• Directions: List each line of the data below that contains the word "size".
[Records to process start]
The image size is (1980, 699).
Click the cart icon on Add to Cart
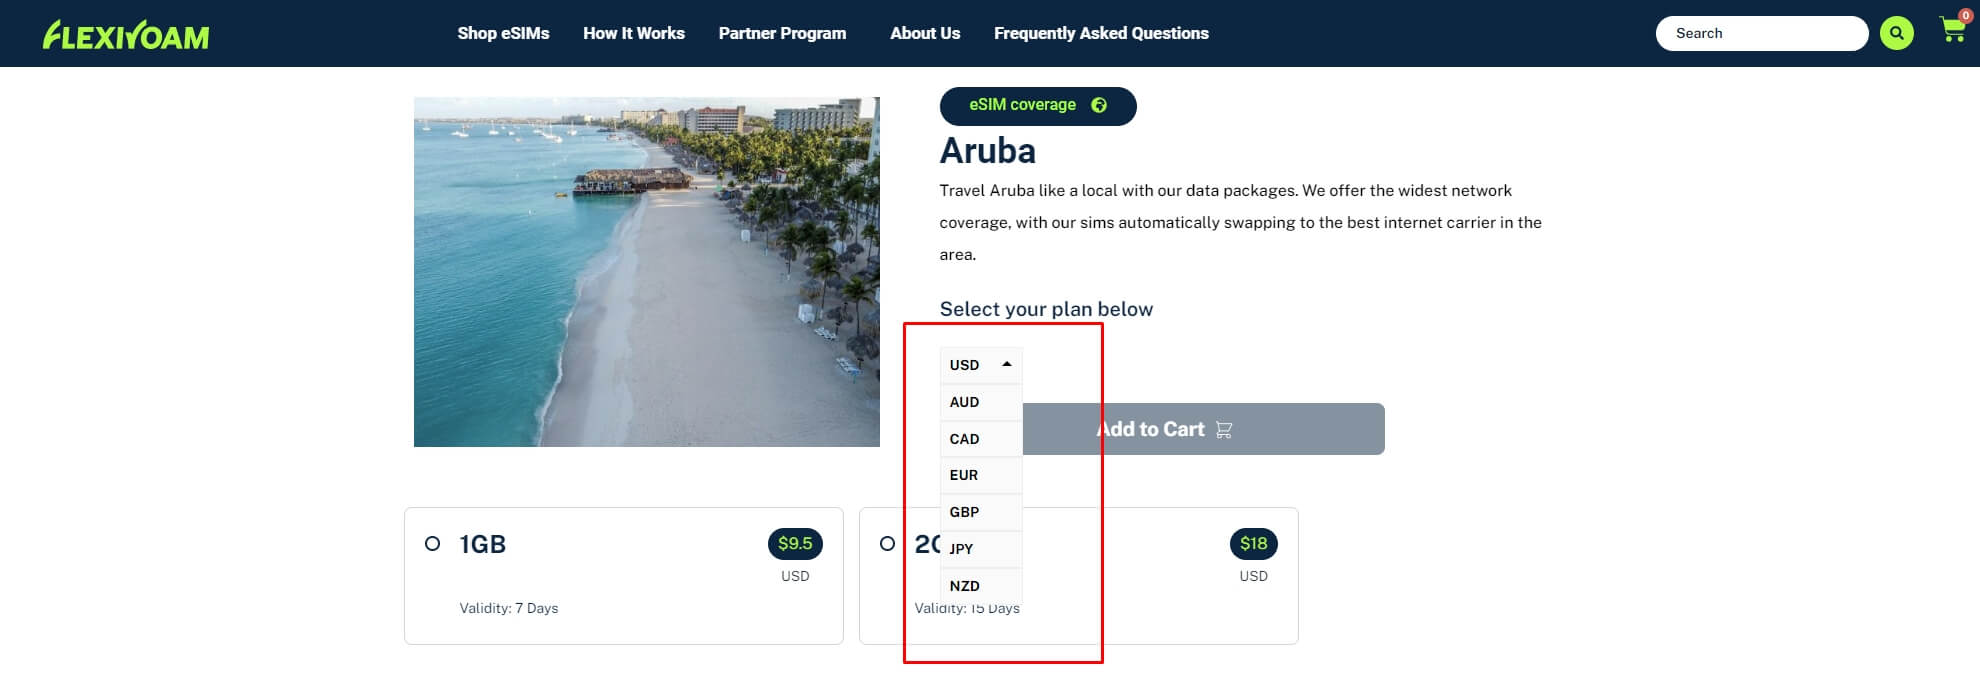pyautogui.click(x=1224, y=430)
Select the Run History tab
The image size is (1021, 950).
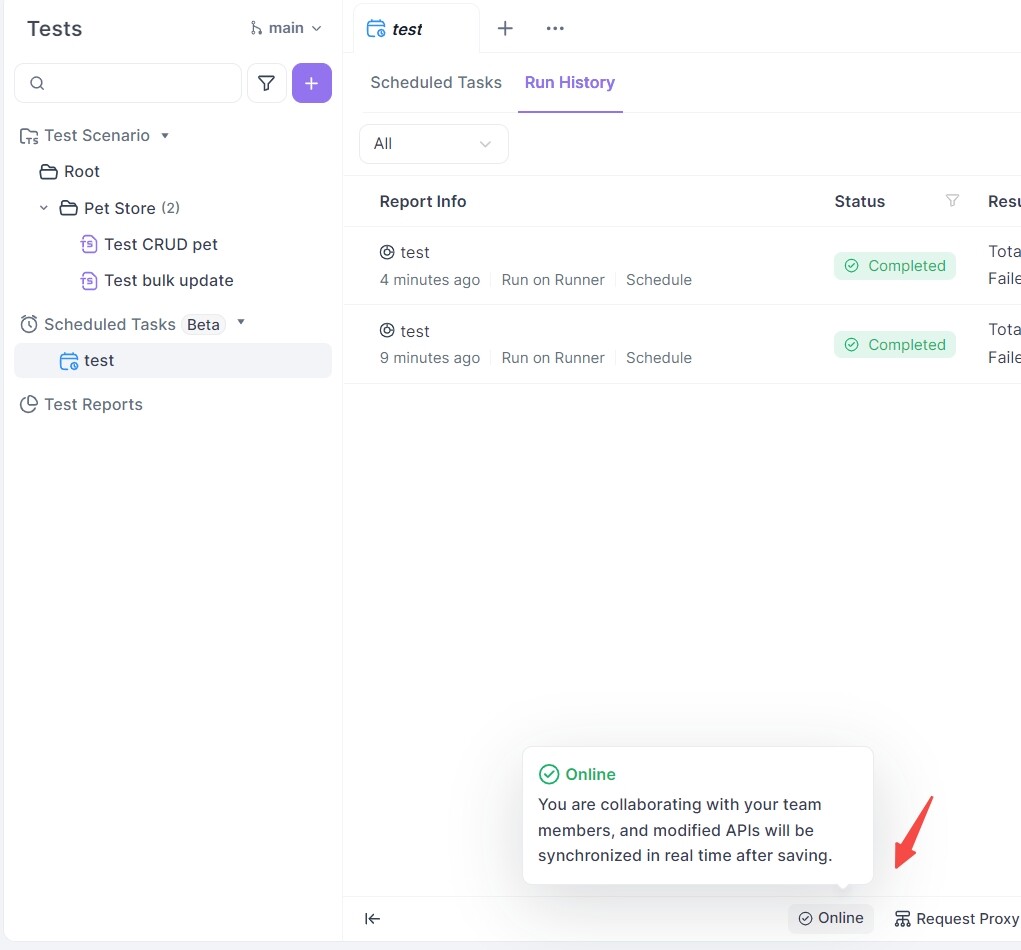point(569,83)
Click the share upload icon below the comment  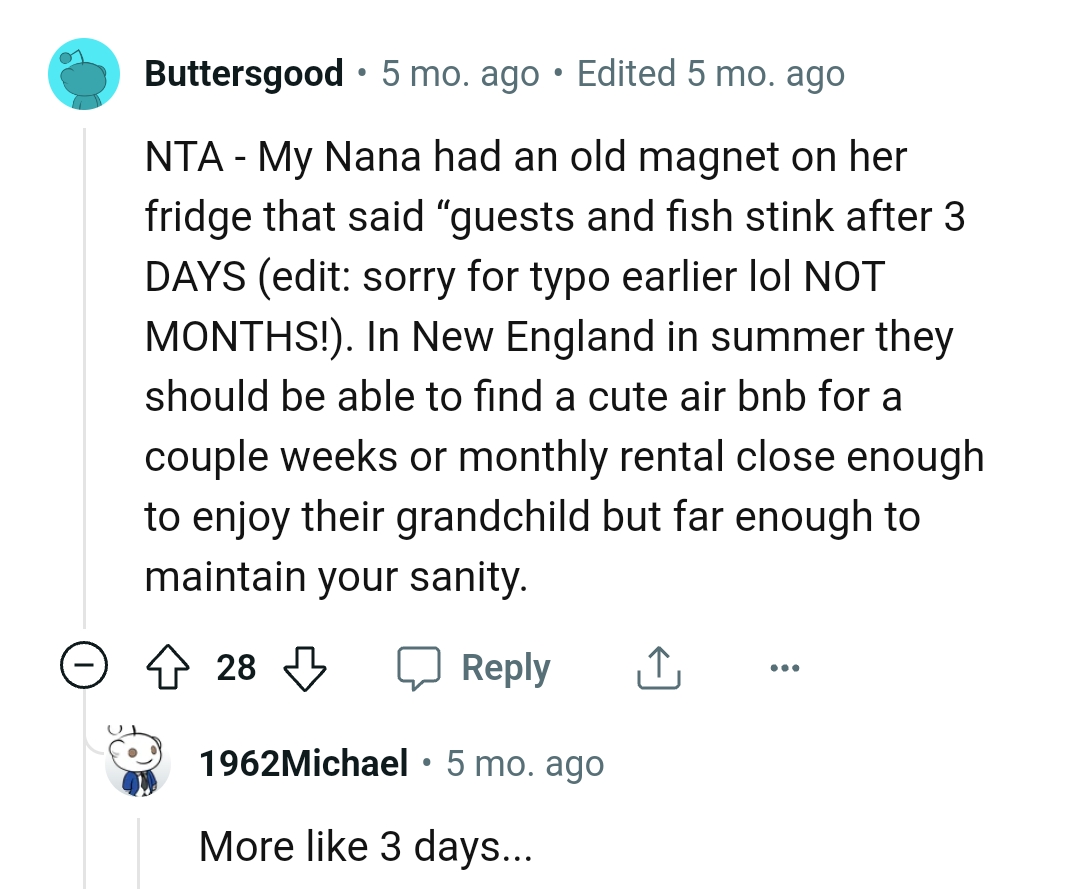pos(658,667)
[Records to process end]
• Task solution:
The image size is (1980, 699).
The image size is (1021, 950).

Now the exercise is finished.